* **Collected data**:
· · ·

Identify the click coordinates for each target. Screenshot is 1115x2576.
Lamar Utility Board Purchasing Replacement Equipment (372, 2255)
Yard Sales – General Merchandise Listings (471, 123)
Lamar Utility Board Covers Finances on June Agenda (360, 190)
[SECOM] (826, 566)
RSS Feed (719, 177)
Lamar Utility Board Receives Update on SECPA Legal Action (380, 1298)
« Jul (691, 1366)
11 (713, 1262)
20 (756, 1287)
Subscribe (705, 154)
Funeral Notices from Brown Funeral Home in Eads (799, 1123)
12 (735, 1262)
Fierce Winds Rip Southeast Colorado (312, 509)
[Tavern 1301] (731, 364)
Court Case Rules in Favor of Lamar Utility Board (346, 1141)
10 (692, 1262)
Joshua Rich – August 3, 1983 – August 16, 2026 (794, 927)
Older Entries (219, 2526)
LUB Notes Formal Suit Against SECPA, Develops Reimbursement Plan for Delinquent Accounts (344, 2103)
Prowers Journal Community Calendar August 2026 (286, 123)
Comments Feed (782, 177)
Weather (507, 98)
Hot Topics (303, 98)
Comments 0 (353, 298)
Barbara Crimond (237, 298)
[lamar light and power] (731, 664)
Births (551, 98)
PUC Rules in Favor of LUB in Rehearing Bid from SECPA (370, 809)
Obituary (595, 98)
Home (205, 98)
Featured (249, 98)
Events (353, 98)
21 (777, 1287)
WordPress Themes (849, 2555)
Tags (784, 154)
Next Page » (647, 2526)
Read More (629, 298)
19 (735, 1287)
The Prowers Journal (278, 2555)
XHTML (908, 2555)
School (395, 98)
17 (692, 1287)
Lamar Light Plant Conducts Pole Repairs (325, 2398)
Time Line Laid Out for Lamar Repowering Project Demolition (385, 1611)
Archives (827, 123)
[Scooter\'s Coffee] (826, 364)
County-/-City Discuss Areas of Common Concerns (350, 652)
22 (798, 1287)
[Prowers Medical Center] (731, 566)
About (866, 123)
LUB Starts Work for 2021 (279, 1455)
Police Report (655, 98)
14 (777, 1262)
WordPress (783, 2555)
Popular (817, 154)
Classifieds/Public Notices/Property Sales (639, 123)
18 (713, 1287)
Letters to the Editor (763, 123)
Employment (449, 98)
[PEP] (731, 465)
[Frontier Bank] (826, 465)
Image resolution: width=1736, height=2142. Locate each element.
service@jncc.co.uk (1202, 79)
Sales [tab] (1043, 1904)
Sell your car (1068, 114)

· · ·

* **Task item**: Go through the records line by line and count those that contain the string "Notices". Answer with the count alone.

* **Answer for the task**: 2